I need the entries printed again word for word, without the images.

───── INFORMATION ─────

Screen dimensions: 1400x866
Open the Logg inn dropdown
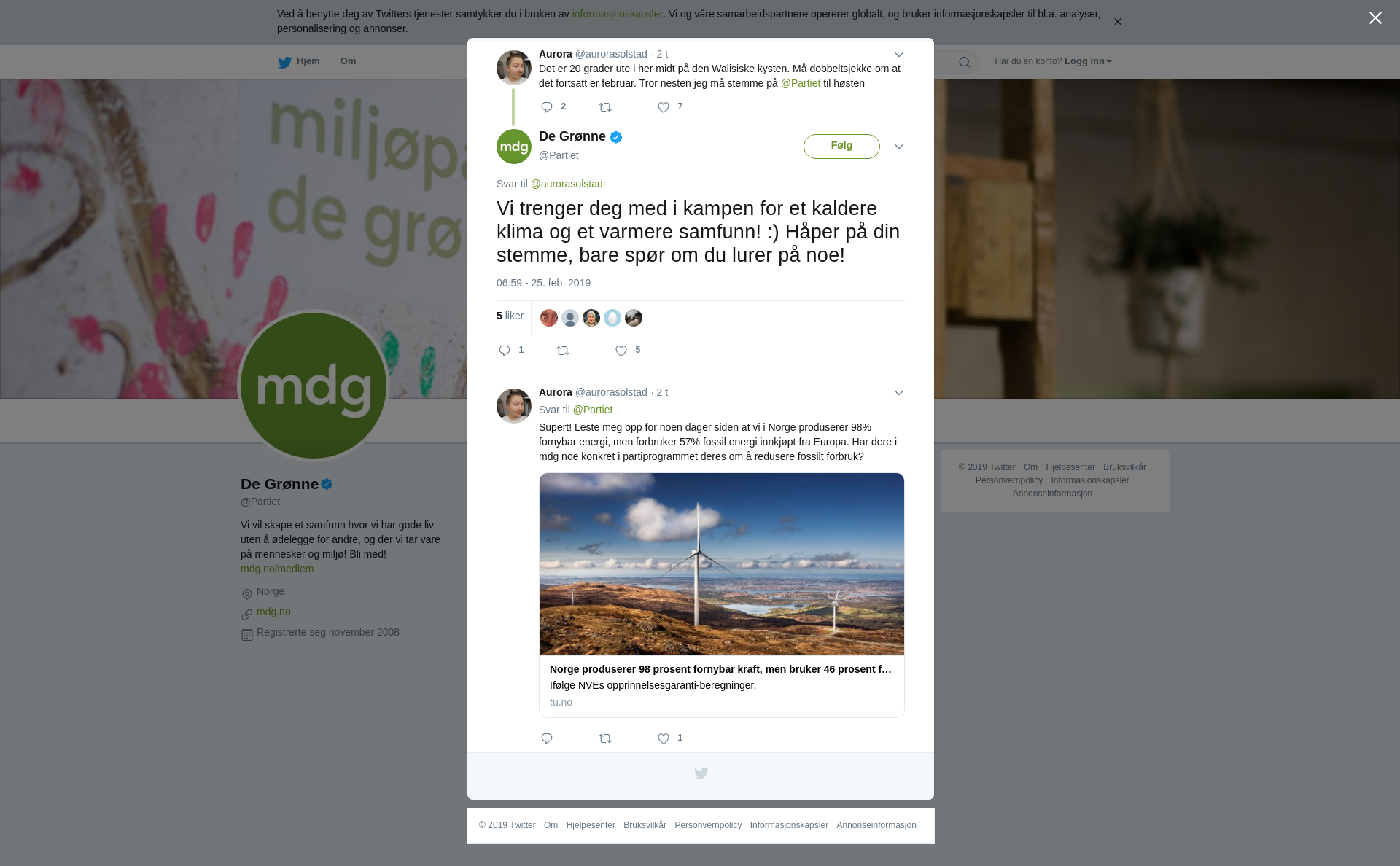click(x=1087, y=61)
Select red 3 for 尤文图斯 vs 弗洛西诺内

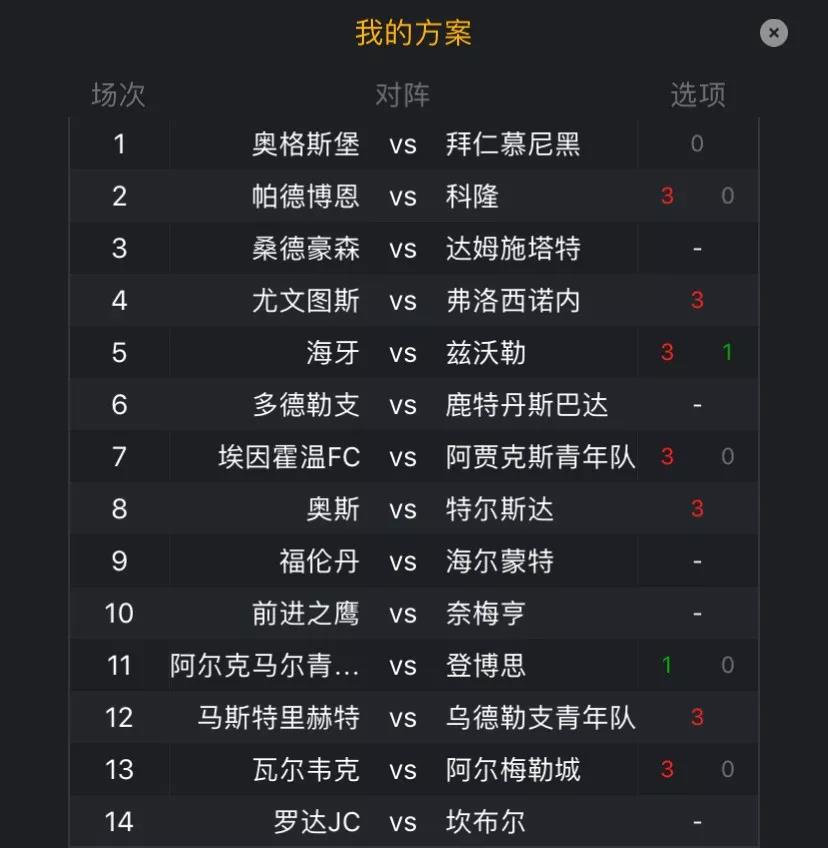coord(697,300)
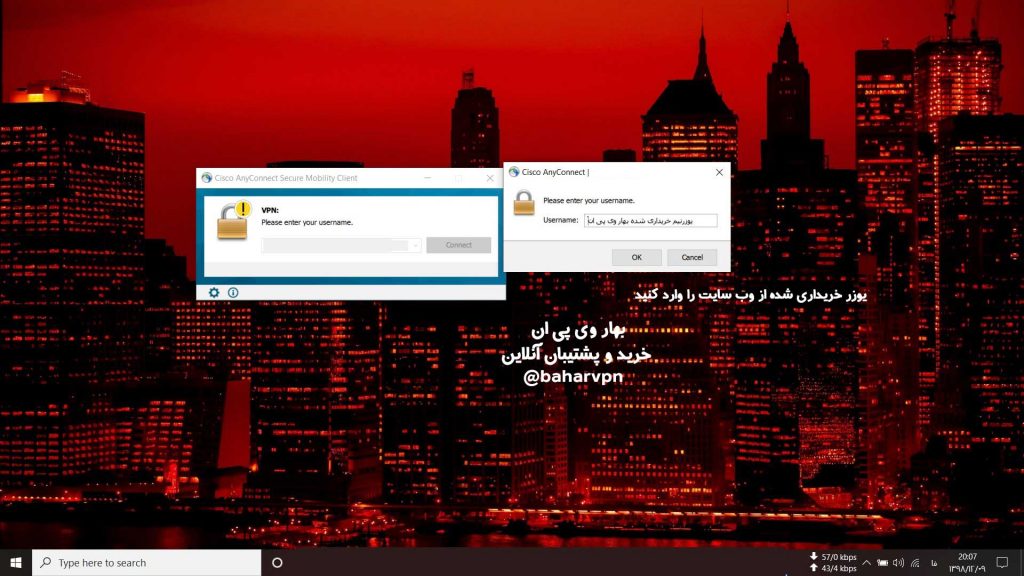
Task: Click the volume speaker tray icon
Action: (x=898, y=562)
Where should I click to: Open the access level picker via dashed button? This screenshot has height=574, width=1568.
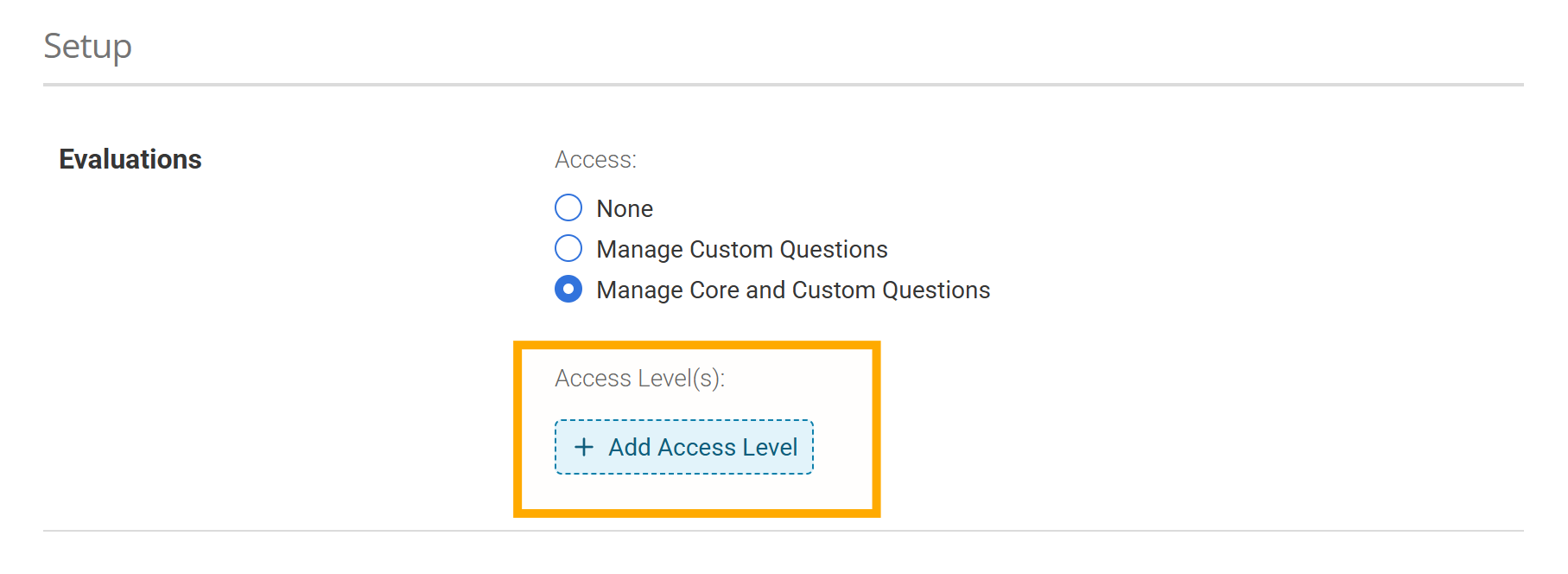pyautogui.click(x=683, y=447)
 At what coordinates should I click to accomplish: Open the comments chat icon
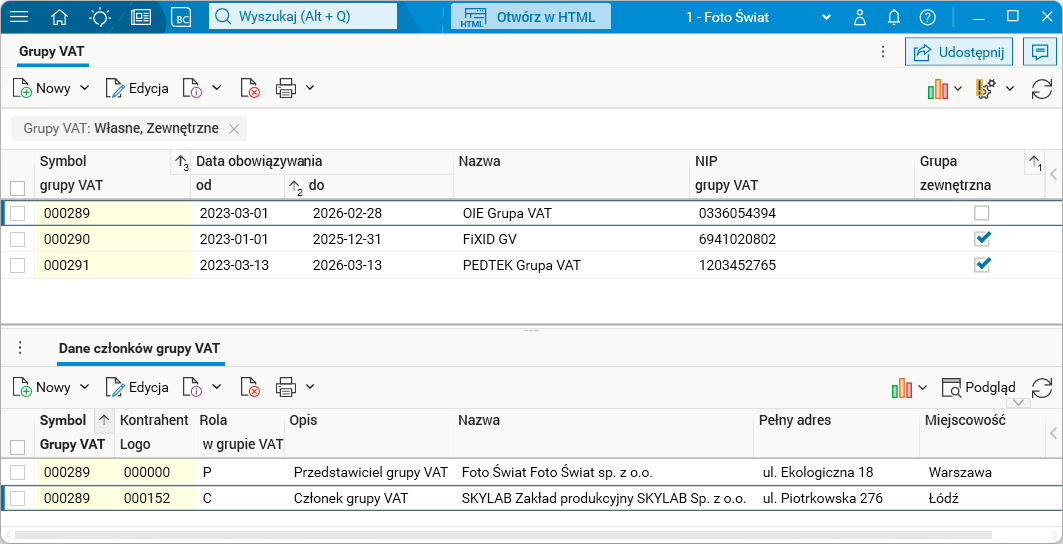(1040, 52)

─────

* OUTPUT OF THE EXERCISE
Screen dimensions: 1400x866
Open the Logg inn dropdown
click(x=1087, y=61)
Select red 3 for 尤文图斯 vs 弗洛西诺内

coord(697,300)
Task: Click the volume speaker tray icon
Action: (x=898, y=562)
Where should I click to: Open the access level picker via dashed button? This screenshot has height=574, width=1568.
pyautogui.click(x=683, y=447)
 At what coordinates should I click to accomplish: Open the comments chat icon
(1040, 52)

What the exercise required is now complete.